両親が亡くなったと実感がわいた瞬間に、ほろりと涙が自然とこぼれたことを覚えていた。
親と正面から向き合わなかった自分。
親にいい子だと思われ続けて成長して、思春期の悩み事を打ち明けることも、反抗期に逆らうこともしなかった。
一人暮らしを始めてからはめっきり連絡をしなくなって、母親に催促されるまで顔も見せに行かない息子だった。
だからなんとなく、エリの言う羨ましいという気持ちがわかってしまった。
できるのなら、ここで怒りを発散してほしい。やられたことを許せないにしても、親と距離を置くようなことにならなければいいなと思うのだった。
「ま、珍しいことじゃないわよ。冒険者も商人も、命を張って街の外に出てるんだもの。だから私たちはその時々で悔いがないように生きるのよ。またねって言って別れて、また会えるかなんてわからないんだから。その点ハルカの場合、トラブルにあってもちゃんと帰ってきそうだから安心ね」
ハルカが黙り込んでいるのを落ち込んでいるのかと思ったらしいエリは、反応をあまり待たずにまた自分から話し始める。
「……エリも、危ないことしないように気を付けてくださいね」
「それ、冒険者にかける言葉じゃないわよ。夢があるのなら多少の無茶もする。でも死なないための努力を怠る気もないわ。ノクトさんの魔法を学ばせてもらってるのもその一環ね。それともハルカが守って養って、夢もかなえてくれるの?」
一瞬それも悪くないんじゃないかと頭によぎってしまい、ハルカは慌ててその考えを否定した。冒険者に、友人に、一人の大人に自分のエゴを押し付けるのはひどい侮辱だ。

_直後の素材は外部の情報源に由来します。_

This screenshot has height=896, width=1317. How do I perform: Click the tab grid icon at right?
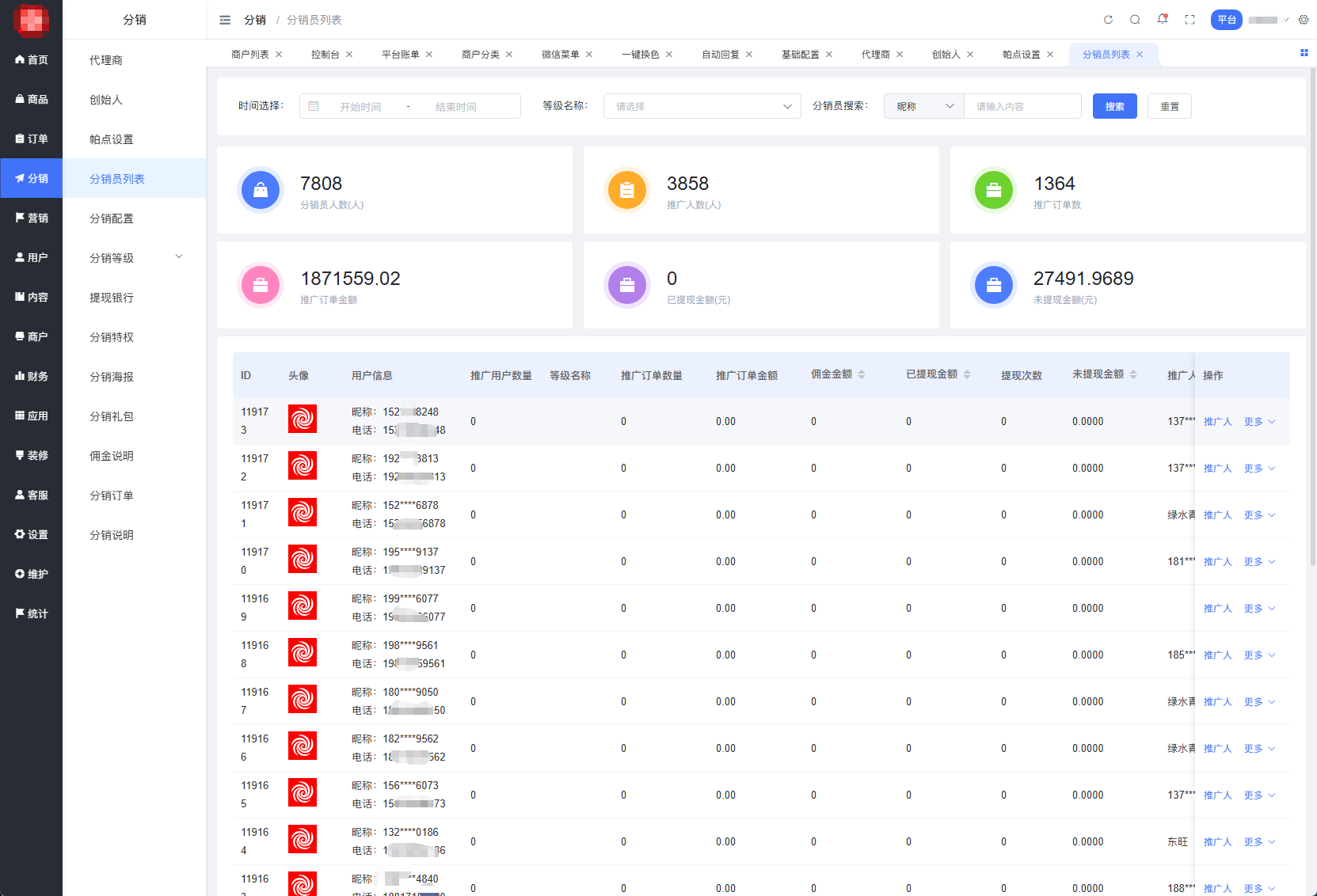[x=1304, y=53]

からかうように言うエリが本気で言ってないことなんて誰が見てもはっきりとわかる。
「……それはできませんけど、困ったときに手を貸せるように頑張ります」
「何ちょっと悩んでるのよ、冗談よ、冗談。困ったときはちゃんと力を貸してってお願いしに行くわ。そんなことしてもらったら、それこそハルカのところに嫁入りでもするしかないじゃない。そんな与えられるだけの人生なんてごめんよ」
「冒険者らしいですね」
「そりゃそうよ。私の夢は冒険者の学校を作ること。今でこそ階級が負けてるけど、あなたたちに最初に冒険者としての歩き方を教えたのは私なんだから」
「そうですね。博識で……、あの時も結構厳しいことも言ってましたよね。実は私、アルたちが誘ってくれなかったら、冒険者になっても旅に出るつもりはなかったんですよ」
「魔法が使えるのに?」
「はい。街で地道に働いて生きようと思ってました」
「もったいない……。ま、でもどっちにしろそれは無理だったわね。忘れたの? そのすぐ後に私だって仲間にならないか誘ったんだからね」
「……そうでしたね。もしアルたちと出会ってなかったら、エリと一緒に冒険者をしていたかもしれません」
「たらればの妄想ね。そうだったらもっと楽しかったかもしれないと思うけど。ってわけで、はい乾杯」
話をしながらハルカのジョッキへエリが勝手に酒を注ぐ。
そして自分の分を持ち上げてハルカの方へ差し出した。
「たまには私とも飲みなさいよ。飲めるんでしょ?」
「……そうですね、たまには飲みましょうか」
ハルカもジョッキを持ち上げると、エリのものと軽くぶつけてそれを口元へ運んだ。
「パパのバカ! あほ! アルも一緒に言いなさいよ、ほら!」
「酔ってんだろお前」
「酔ってないわよ、言いなさいよー……!」
アルベルトはコリンにヘッドロックをされながらも、抵抗せずになされるがままになっている。今日は好きに騒がせる、そう決めての諦めの姿勢のようだ。
「でも結婚したのは嫌じゃねーんだろ?」
「嫌じゃないわよ!」
いつの間にか輪の中に入ってきていたチーム【抜剣】のアンドレが冷やかすように言うと、顔色が変わらないままひどく酔っているらしいコリンが大声でそれを肯定する。
「んじゃ結婚おめでとさん!」
アンドレの声に続くようにあちこちから祝福の声が上がる。
コリンはそれにいちいち返事をしながらも、荒ぶる気持ちは収まらないようだ。
「ありがとう! でもパパは許さないから!」
「コリン、おめでとう!」
「ありがとう!」
少し離れた場所にいるエリも周りに合わせて祝福の言葉を贈る。
成り行き上の結婚で、派手に式を挙げたわけでもなかったけれど、これはこれで冒険者らしい祝いの席だ。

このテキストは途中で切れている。